Research consistently shows that adults who prioritize play aren’t just happier. They’re healthier, sharper, and more resilient over time.

The goal isn’t more entertainment; we have plenty of that on our screens. It’s restoring access to lightness and aliveness.

women playing badminton in a park

What Fun Feels Like in Your Body

For those of us who have been living in stress and pressure for so long, let’s take a minute to remember what fun feels like in your body. What does fun actually feel like? How would you recognize it?

Fun, in the body, often shows up as lightness. A sense of expansion in the chest. Warmth. A bubbling feeling in the stomach. Softening in the jaw, the shoulders, the belly.

It’s not the same as the buzzy energy of anxiety, which tends to feel tight and urgent. Fun feels open. Spacious. Like something in you just unfolded.

You might notice an impulse to move. To smile. To breathe a little deeper without trying.

That’s your nervous system shifting into a regulated state. Not because you forced it. But because fun helps your system feel safe, centered, and in flow. Big fun. Little moments of fun. Loud fun. Quiet fun.
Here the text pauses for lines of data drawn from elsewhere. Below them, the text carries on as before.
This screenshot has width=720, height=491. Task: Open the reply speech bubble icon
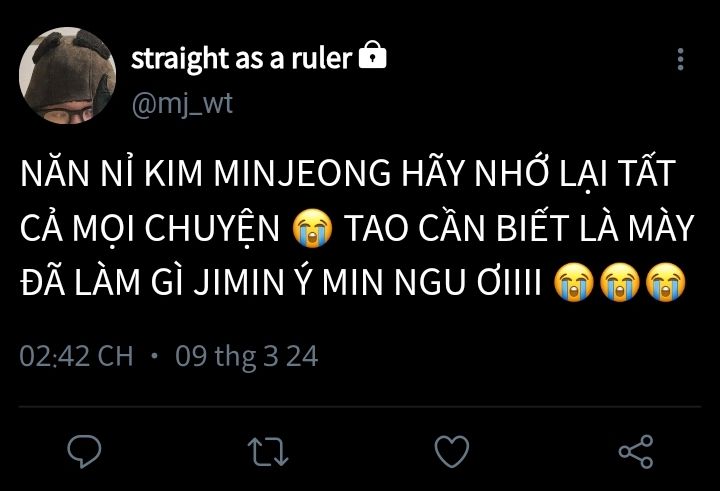click(84, 451)
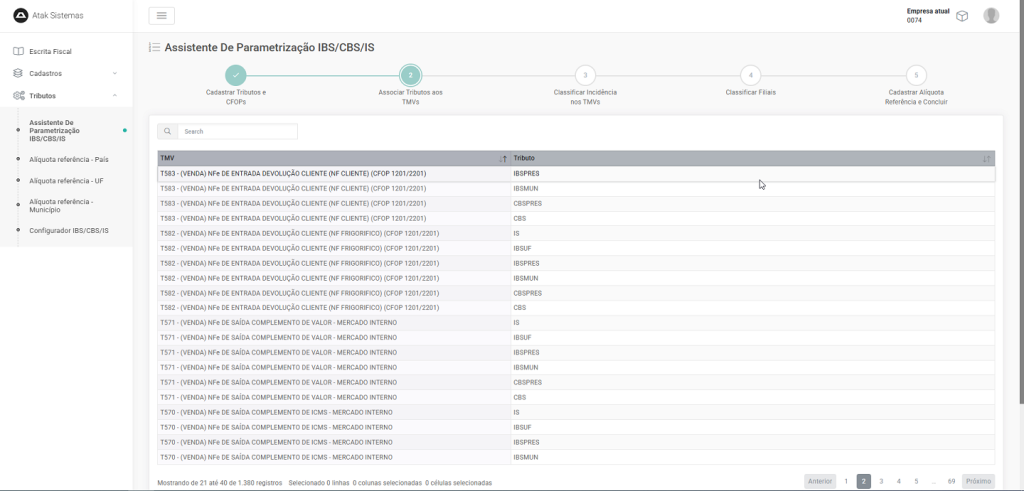Click the magnifier icon beside Search

click(x=168, y=131)
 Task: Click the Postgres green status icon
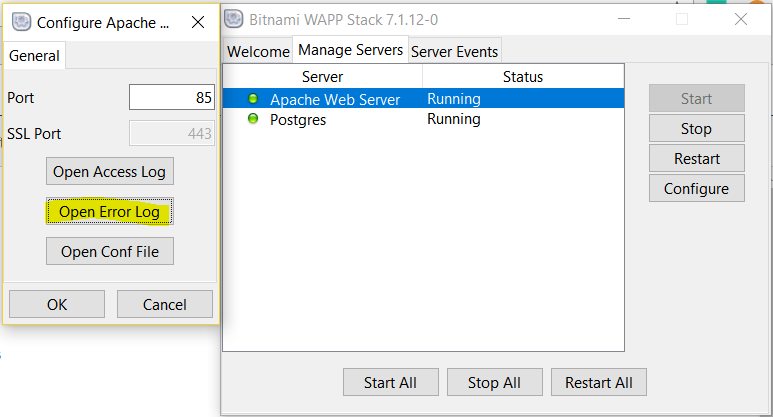coord(253,119)
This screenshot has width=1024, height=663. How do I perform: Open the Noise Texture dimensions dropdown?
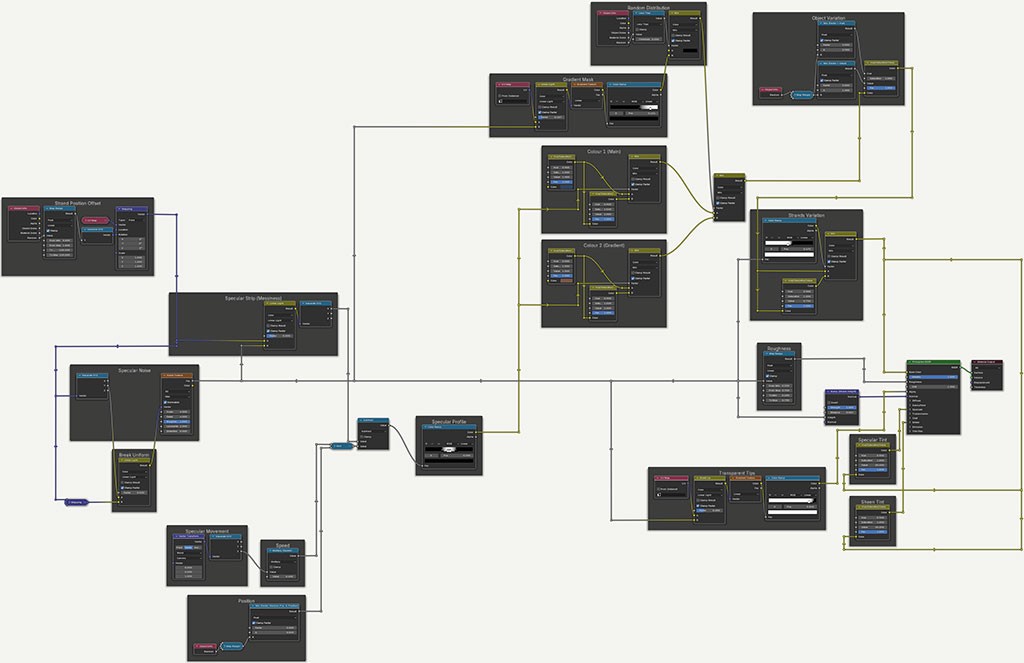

It all counts.

If you’re reading this and can’t feel any of that right now, that makes sense. When we’ve been in overdrive for a long time, those sensations get quiet. They don’t disappear though. They just get buried.
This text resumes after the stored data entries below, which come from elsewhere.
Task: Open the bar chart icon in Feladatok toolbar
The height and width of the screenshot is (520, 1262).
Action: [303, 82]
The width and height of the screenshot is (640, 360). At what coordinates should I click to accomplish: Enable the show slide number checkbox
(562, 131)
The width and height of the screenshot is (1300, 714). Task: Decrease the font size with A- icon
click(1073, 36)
The work isn’t to manufacture joy. It’s to create enough safety, space, and opportunity for it to bubble to the surface again.

woman having fun baking

Conclusion

If you go blank when someone asks “what do you like to do for fun,” it doesn’t mean you’re boring.

It means fun got buried somewhere along the way, under pressure, productivity, and a nervous system that forgot it was allowed to play.
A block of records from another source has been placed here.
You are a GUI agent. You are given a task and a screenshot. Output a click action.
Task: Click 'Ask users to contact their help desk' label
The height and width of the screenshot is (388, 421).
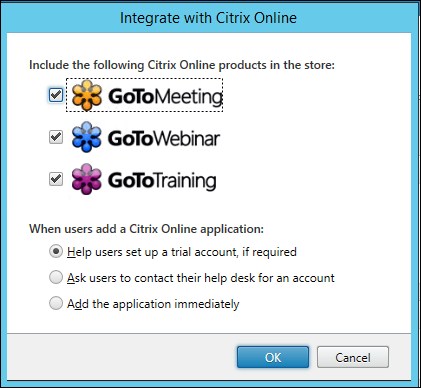pos(201,278)
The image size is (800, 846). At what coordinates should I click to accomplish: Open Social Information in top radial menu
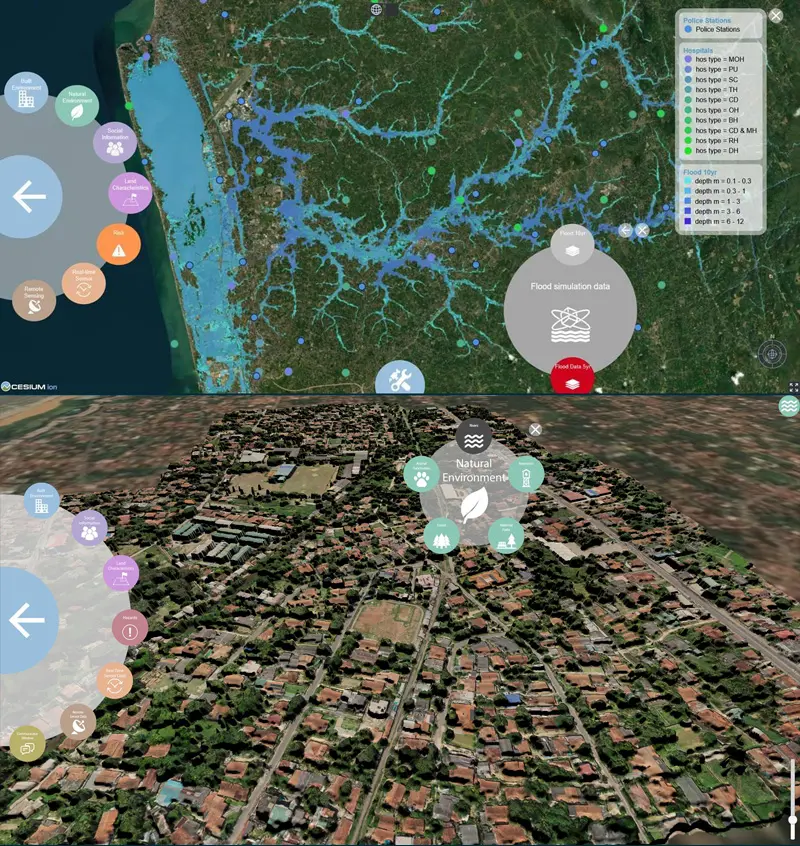click(x=115, y=143)
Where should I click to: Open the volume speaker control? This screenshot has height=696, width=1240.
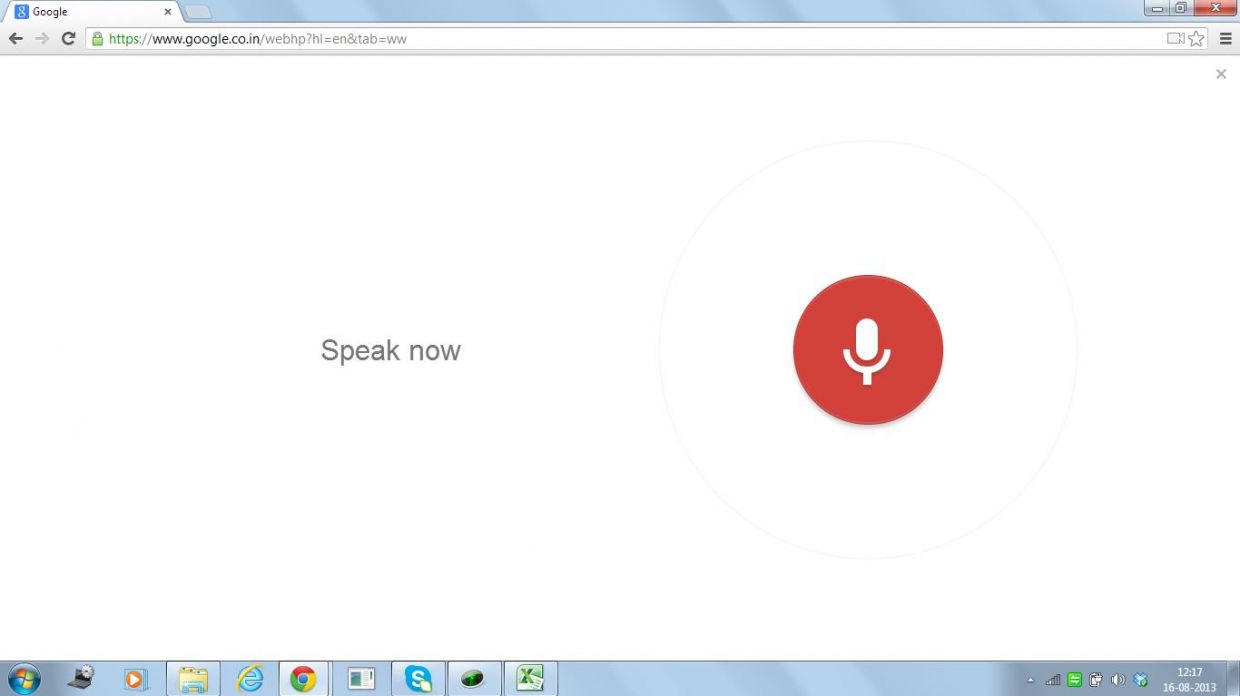click(1118, 681)
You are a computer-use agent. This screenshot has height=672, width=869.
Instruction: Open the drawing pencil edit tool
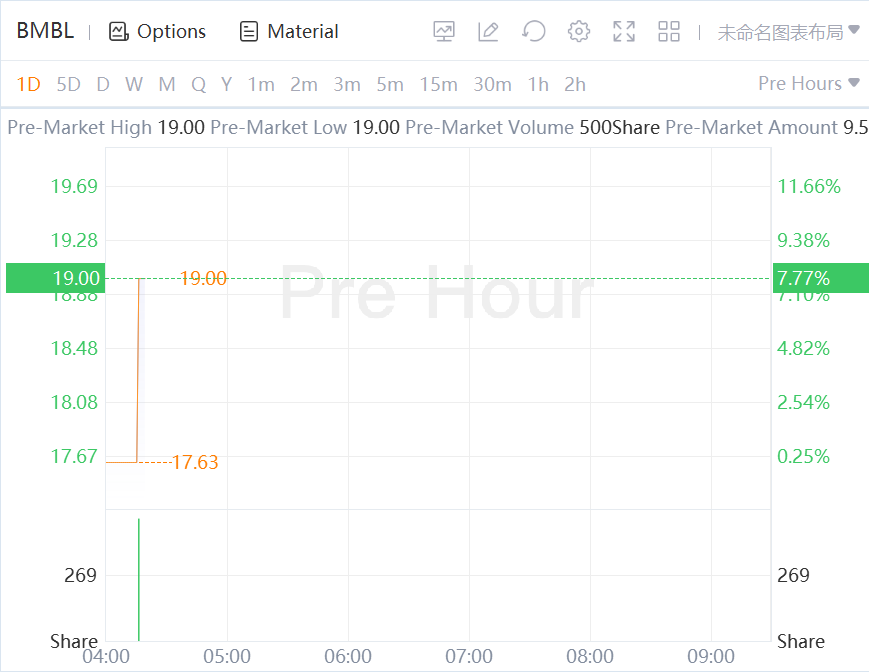pos(488,31)
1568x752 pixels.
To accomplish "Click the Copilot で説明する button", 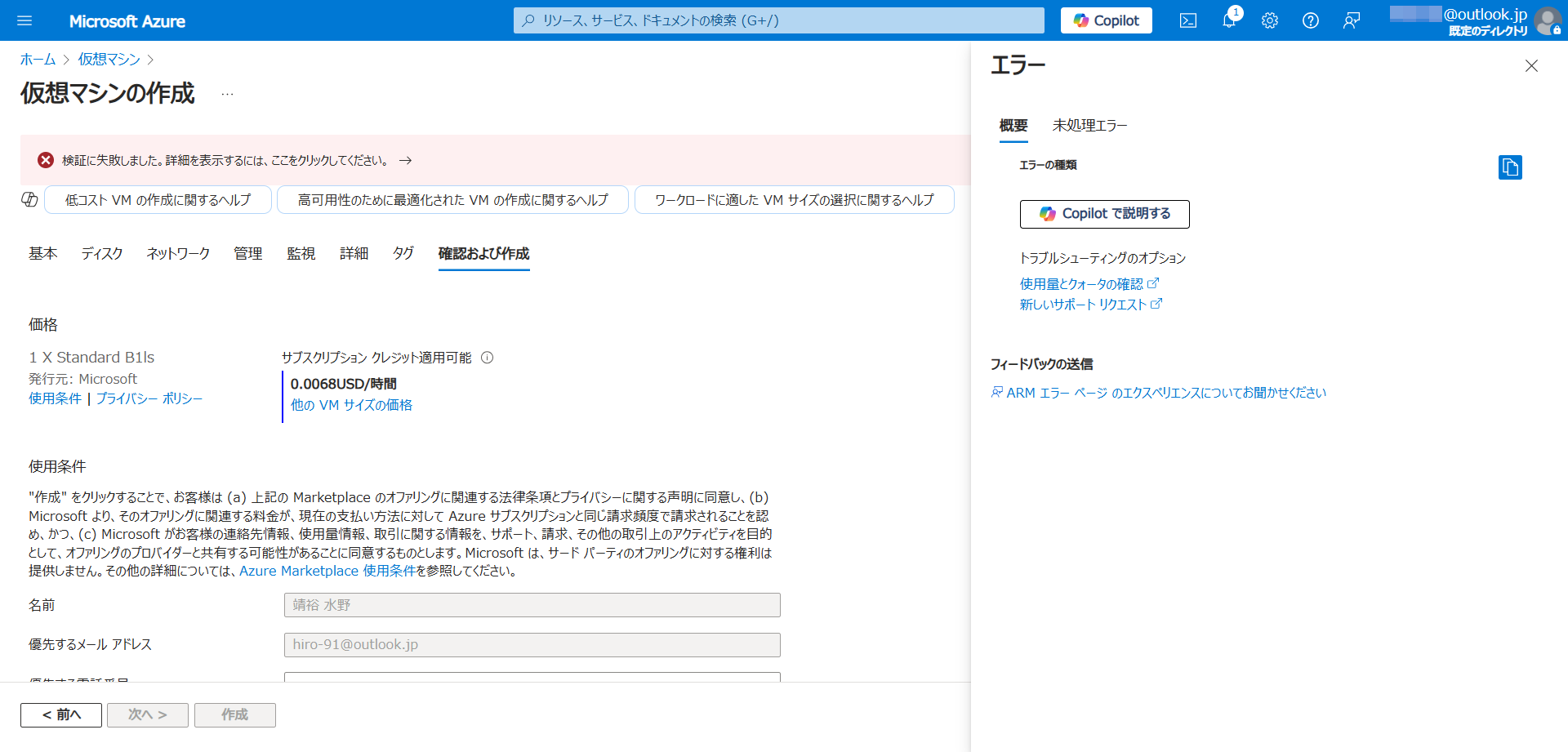I will pyautogui.click(x=1104, y=214).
But fun doesn’t require a cleared schedule or a perfect plan. It can be tiny. A moment of lightness in the middle of an ordinary day.

And it turns out, fun isn’t the opposite of productivity. It’s what fuels it.

What’s Next

Right now, in this moment, create a moment of fun. It could be putting on a fun song and dancing to it. Going on a bike ride. Doodling silly faces on the corner of your paper.

You don’t even need to add anything extra. Having fun can be a light shift in perception and approach. If you need to clean the house now, how can you make it playful? Put on some upbeat music? Put on a timer to race the clock? Restyle a shelf after you have finished cleaning?

As you shift into fun, notice how the feeling in your body is shifting too. Does it feel lighter? More energized? How does it feel in your face, your arms, your stomach?

As you continue with your day or night, can you take this sense of joy and play with you?

Feel Kind of Rigid or Stuck?

You don’t have to be stuck in overdrive to be successful. In fact, as we’ve seen above, stressed-out go-mode can be a hindrance to you enjoying the life you are working so hard to create.

If shifting into play feels effortful or just beyond reach, your nervous system may be asking for some nurturing care to feel safe before it can let go and have some fun.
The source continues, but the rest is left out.